Sets of subroutines that users made are easily mounted into G-language GAE as standard functions. Same types of analytic tools hold up the development of bioinformatics. So combining sets of subroutines into G-language GAE as an original package is one idea for using it. In this tutorial, we will demonstrate how to combine previously made GC skew subroutines into G-language GAE as standard functions.

STEP 0 - Learn the rules for standard functions

There are several rules for standard functions since it is literally standard for Perl script. These rules are not for regulation purpose but for expanding the usability.

See following documents for detail.

Standard Function Manual

SubOpt API Manual

Messenger API Manual

The essence is as follow:

1: Use SubOpt API to run options
2: All options should possess initial value to abbreviate options for single argument G instance
3: All options should contain “output” and “filename”
4: Use G::Messenger API to run all the outputs
5: One function should consisted of one subroutine
6: Graphs should generated by G::Tools::Graph::grapher
7: All coding should be simple, readable, resourceful, and beautiful

In this tutorial we will skip demonstrating essence #5, 6, and 7.

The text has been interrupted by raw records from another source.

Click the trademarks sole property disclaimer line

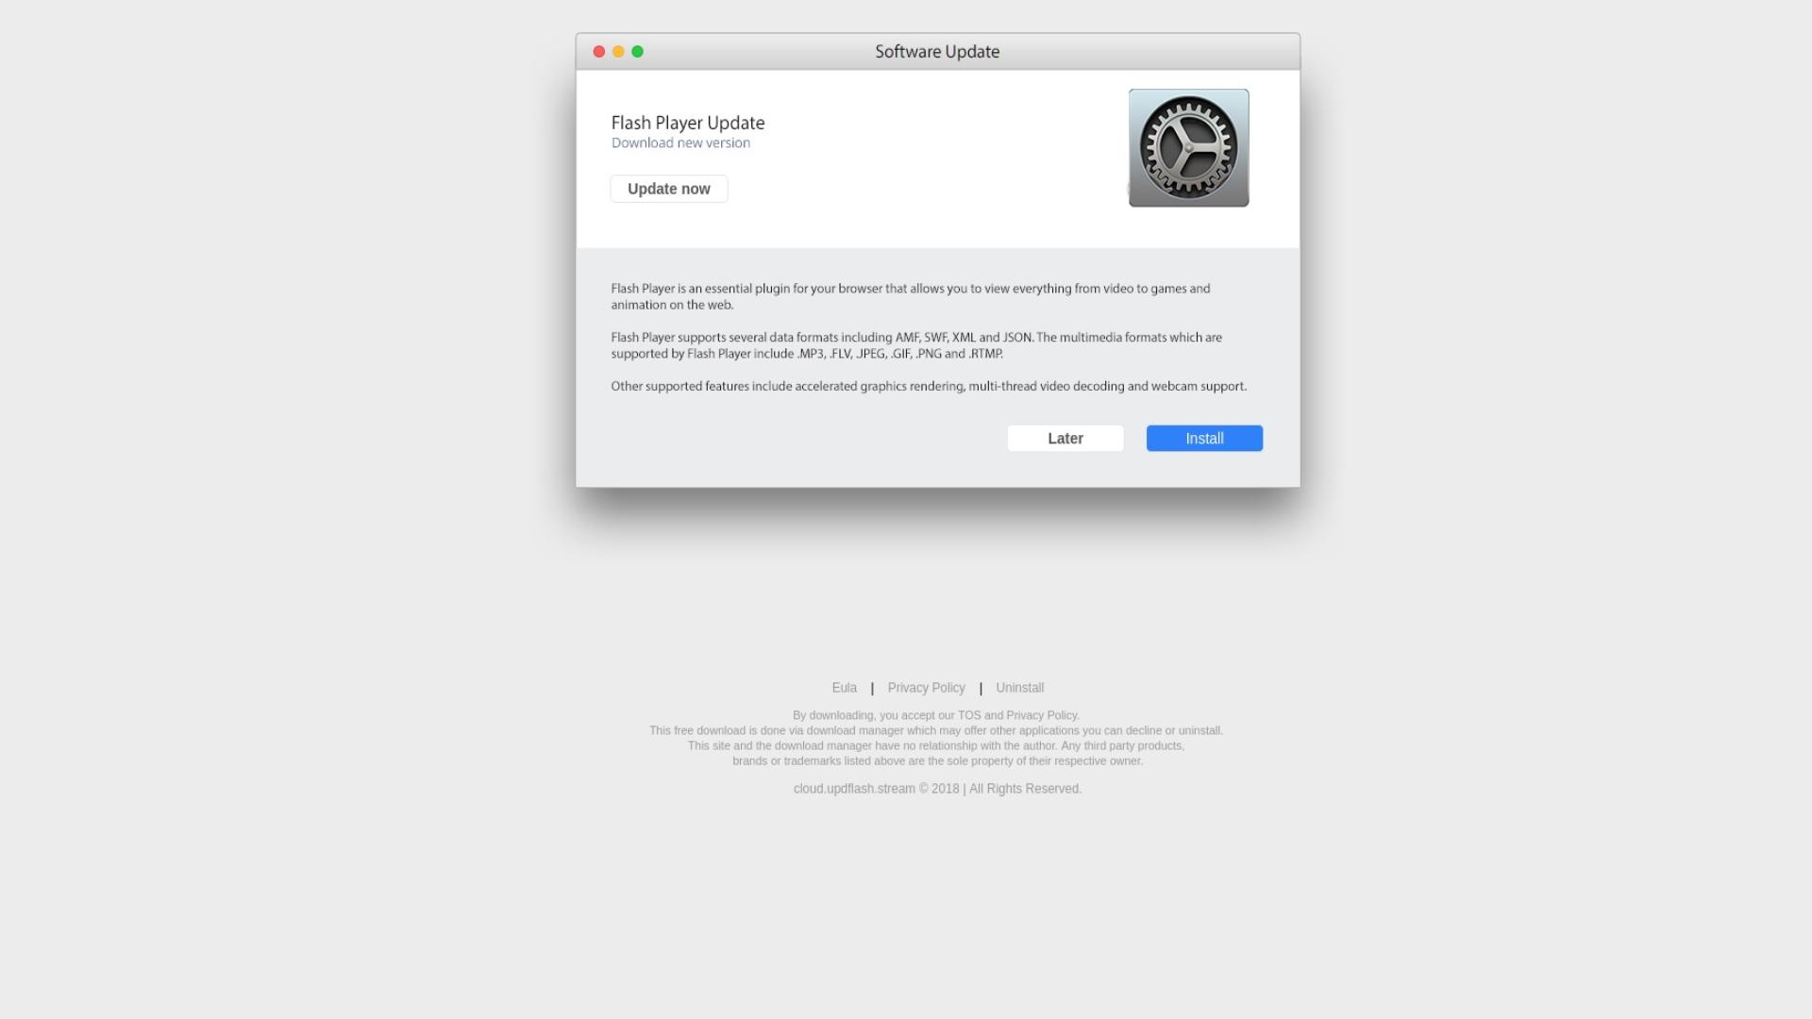coord(937,760)
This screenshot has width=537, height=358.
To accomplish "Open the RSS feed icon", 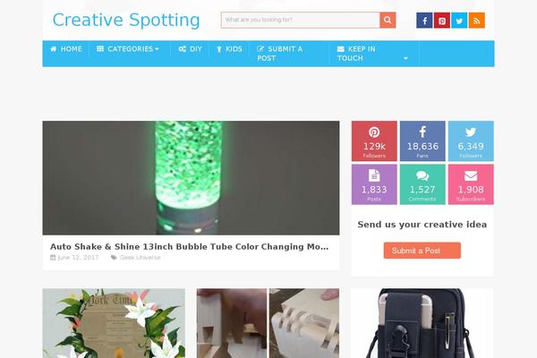I will click(477, 21).
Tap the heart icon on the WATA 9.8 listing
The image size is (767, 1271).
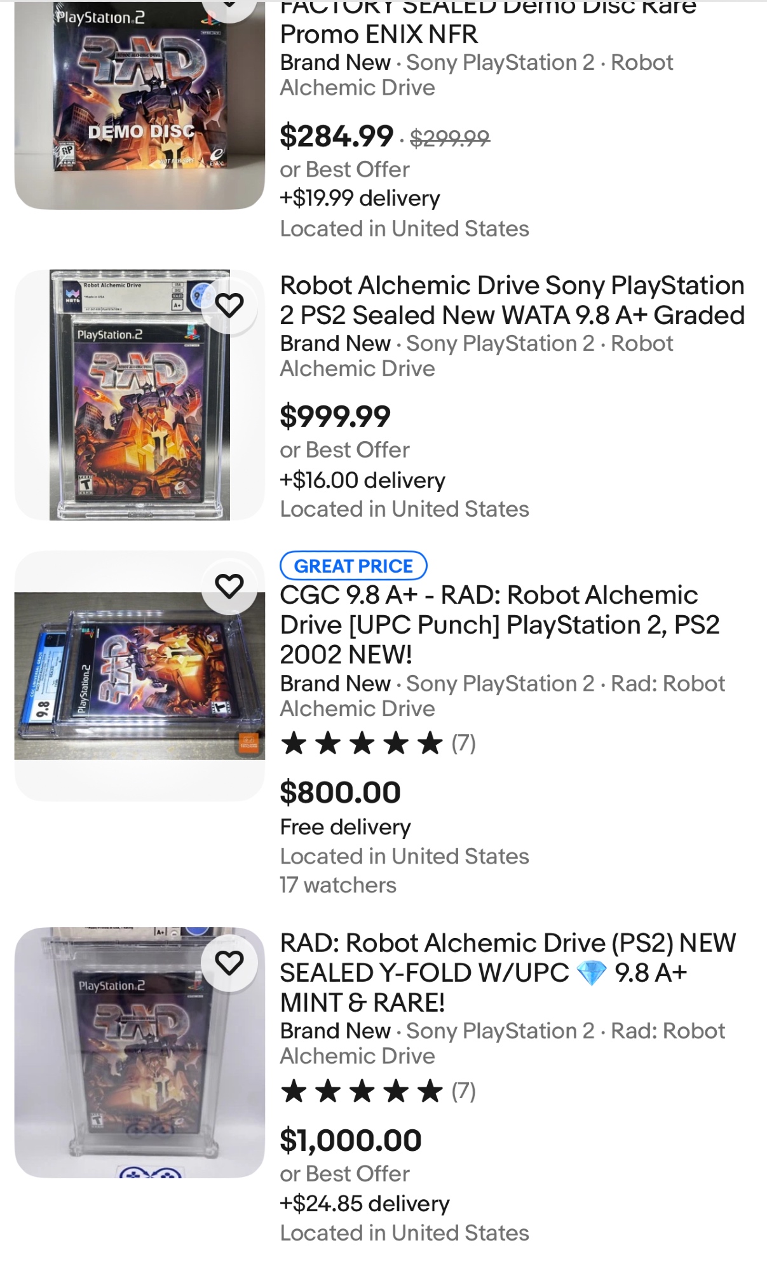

STEP 1 – Use SubOpt API to run options

SubOpt is specialized for acquiring options in subroutine which is similar to GetOpt API in syntax where it begins in hyphen and ends in a double or single quotation such as –output⇒”show”. This API enhances the resourcefulness of G-language GAE and provoking unity for whole system. Use of SubOpt API is simple. Set a initial value in opt_default(), then fetch the options by opt_get(). In addition, options are referable by opt_val().

In the case of GC skew subroutine, window size is given as option so that scripting as &gcskew($gb, -window⇒"1000"); makes us happy. To achive this, change following script

  sub gcskew { 
    my $gb = shift; 
    my $window = shift;
  } 

to following.

  sub gcskew { 
    my @args = opt_get(@_); 
    my $gb = shift @args; 
    my $window = opt_val("window"); 
  }

Fetching a option by opt_get() and substitute arguments into array @argv other than options. Then extract G instance from the array and also extract options doing opt_val(“window”). It would be nice to substitute a value of option to local variable.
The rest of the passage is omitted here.